Les Fassis tenaient plus ouvertement le haut du pavé. Installés dans la Grande Kissaria construite par l'un d'eux, (de même que la Petite Kissaria ), ils semblent avoir considéré Oujda comme un simple "comptoir colonial" selon l'expression de Jean Hesse (2). Ces Fassis, en effet, ne fondaient pas de famille à Oujda, ils y vivaient avec des concubines noires en attendant de repartir à Fez où ils prenaient femmes, relayés à Oujda, pour les activités commerciales, par d'autres membres de leur famille. Leurs activités portaient essentiellement sur le commerce des étoffes (soieries lyonnaises surtout), les produits de l'artisanat, du cuir de Fez, les tapis de Debdou. Ils doivent avoir un chiffre d'affaires assez élevé, suppute Voinot, puisque dans les magasins minuscules de quelques uns on voit jusqu'à 40.000 francs de marchandises (3).Ismaël Hamet (4) et bien d'autres voyageurs : Isabelle Eberhardt (5), Jérôme et Jean Tharaud (6), décrivent ces Fassis comme des gens raffinés, instruits, éclairés.
Un autre groupe d'étrangers, les Algériens, présentaient à peu près les mêmes caractères que les Fassis qu'ils concurrençaient dans le domaine commercial, comme auprès du Makhzen. Mouhadjirin, "émigrés pour la foi", les Algériens bénéficiaient d'un traitement spécial de la part du Makhzen qui, non seulement ne leur faisait payer ni impôt, ni charge mais leur attribuait de plus, une indemnité "d'exil". C'était parmi eux, gens lettrés souvent, que le Sultan choisissait le cadi d'Oujda et bien des Algériens occupaient d'autres postes de fonctionnaires de la ville comme chaouchsy ou même comme amin des douanes. Leurs activités commerciales favorisées par leurs relations avec des amis ou des parents d'Algérie portaient sur les tissus, les cuirs et peaux, la laine.Ils étaient parfois associés avec des habitants d'au delà de la frontière, de Marnia, ou même d'Oran. On voit l'un d'eux associé à un Juif, Dahan, d'Oran.
Tandis que les Fassis orientaient leurs opérations vers le Maroc occidental, les Algériens étaient tournés vers leur pays d'origine et leur commerce portait essentiellement sur des produits français qu'ils faisaient entrer au Maroc.Tout cela rendait les Marocains méfiants envers ces gens qui avaient laissé prendre leur pays par les Neçranis et que l'on pouvait soupçonner de favoriser les entreprises françaises au Maroc. D'ailleurs les observateurs français de l'époque pensaient de même et se complaisaient à décrire ces Algériens comme meilleurs artisans que les Marocains, plus ouverts à l'innovation (n'était-ce pas un Tlemcenien, Si Ben Salem Fessala, qui, le premier, avait installé un moteur à pétrole à Oujda?).
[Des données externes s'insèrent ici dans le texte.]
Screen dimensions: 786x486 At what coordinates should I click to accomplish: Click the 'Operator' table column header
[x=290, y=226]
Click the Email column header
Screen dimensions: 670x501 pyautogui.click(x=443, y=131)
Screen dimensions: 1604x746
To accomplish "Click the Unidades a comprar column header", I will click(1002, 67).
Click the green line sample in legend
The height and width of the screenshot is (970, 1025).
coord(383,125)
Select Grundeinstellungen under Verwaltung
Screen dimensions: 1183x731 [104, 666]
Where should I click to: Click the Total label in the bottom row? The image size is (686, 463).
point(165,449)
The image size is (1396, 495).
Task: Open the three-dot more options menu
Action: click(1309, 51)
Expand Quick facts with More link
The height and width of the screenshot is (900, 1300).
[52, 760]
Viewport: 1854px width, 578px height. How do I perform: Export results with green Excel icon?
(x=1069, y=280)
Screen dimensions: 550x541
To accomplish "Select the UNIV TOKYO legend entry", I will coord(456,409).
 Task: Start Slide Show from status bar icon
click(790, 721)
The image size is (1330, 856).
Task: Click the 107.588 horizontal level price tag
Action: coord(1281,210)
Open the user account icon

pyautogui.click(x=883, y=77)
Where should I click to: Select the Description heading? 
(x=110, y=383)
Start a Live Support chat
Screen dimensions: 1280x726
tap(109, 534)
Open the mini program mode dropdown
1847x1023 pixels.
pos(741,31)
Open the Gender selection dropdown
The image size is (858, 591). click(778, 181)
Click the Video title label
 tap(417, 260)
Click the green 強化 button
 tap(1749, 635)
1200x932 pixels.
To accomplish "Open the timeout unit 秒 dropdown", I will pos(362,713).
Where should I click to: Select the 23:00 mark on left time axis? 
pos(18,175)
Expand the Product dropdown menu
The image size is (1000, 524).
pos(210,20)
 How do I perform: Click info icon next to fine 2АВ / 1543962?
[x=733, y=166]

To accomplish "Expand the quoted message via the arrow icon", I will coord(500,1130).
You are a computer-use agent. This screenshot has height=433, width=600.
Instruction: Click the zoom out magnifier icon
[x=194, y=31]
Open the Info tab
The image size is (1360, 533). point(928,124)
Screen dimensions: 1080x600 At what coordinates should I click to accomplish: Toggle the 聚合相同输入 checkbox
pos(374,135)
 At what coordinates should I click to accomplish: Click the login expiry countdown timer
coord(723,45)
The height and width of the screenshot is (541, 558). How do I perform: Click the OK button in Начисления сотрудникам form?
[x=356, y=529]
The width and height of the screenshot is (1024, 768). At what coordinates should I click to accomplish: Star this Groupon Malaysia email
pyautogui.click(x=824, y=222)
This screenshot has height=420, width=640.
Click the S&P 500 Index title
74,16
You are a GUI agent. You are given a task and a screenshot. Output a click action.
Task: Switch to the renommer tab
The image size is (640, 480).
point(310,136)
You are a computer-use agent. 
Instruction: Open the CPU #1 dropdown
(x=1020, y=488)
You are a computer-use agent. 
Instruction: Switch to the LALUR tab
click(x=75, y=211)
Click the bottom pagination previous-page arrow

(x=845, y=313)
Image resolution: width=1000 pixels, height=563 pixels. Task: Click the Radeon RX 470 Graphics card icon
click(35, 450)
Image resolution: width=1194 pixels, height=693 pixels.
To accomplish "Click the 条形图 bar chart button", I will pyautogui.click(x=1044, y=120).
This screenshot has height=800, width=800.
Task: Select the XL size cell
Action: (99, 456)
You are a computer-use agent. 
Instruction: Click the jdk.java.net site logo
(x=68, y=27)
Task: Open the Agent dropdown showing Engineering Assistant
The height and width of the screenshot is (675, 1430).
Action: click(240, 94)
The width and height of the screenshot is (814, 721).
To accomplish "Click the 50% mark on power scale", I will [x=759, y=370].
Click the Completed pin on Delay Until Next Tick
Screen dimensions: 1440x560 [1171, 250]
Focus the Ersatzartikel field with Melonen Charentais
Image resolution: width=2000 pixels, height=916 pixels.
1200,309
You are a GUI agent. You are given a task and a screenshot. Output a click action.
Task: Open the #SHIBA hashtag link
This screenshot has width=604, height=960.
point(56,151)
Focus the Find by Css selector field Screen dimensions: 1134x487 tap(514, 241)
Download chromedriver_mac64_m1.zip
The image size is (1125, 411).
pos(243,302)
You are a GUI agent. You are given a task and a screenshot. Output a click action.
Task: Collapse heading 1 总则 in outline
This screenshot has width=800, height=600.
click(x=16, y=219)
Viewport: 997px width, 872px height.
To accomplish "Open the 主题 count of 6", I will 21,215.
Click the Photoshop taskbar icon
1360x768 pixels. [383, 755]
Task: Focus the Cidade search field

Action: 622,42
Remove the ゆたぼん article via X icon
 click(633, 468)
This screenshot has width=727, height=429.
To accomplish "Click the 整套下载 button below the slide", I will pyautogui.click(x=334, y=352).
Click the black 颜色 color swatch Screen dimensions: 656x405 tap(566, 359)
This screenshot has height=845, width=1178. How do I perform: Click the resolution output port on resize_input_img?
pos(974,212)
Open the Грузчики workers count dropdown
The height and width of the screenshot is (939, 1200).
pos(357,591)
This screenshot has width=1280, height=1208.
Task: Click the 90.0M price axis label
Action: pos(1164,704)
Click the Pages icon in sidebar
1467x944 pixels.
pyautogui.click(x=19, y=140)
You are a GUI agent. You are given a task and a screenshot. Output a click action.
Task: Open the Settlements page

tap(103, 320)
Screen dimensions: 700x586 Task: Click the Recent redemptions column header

Les mille cinq cents Algériens installés à Oujda apparaissaient comme des collaborateurs naturels dans les projets de "pénétration pacifique" des Français à partir de l'Algérie.
Ainsi les activités les plus lucratives et prestigieuses étaient en grande partie accaparées par des étrangers. Avec la colonisation ce caractère d'extranéité du groupe dominant allait évidemment se renforcer mais pas seulement du fait de l'arrivée des Français. En effet, des autochtones de l'Algérie, musulmans ou juifs, arrivés dans les fourgons du colonisateur, allaient imposer leur domination en écartant, voire écrasant, leurs coréligionaires marocains.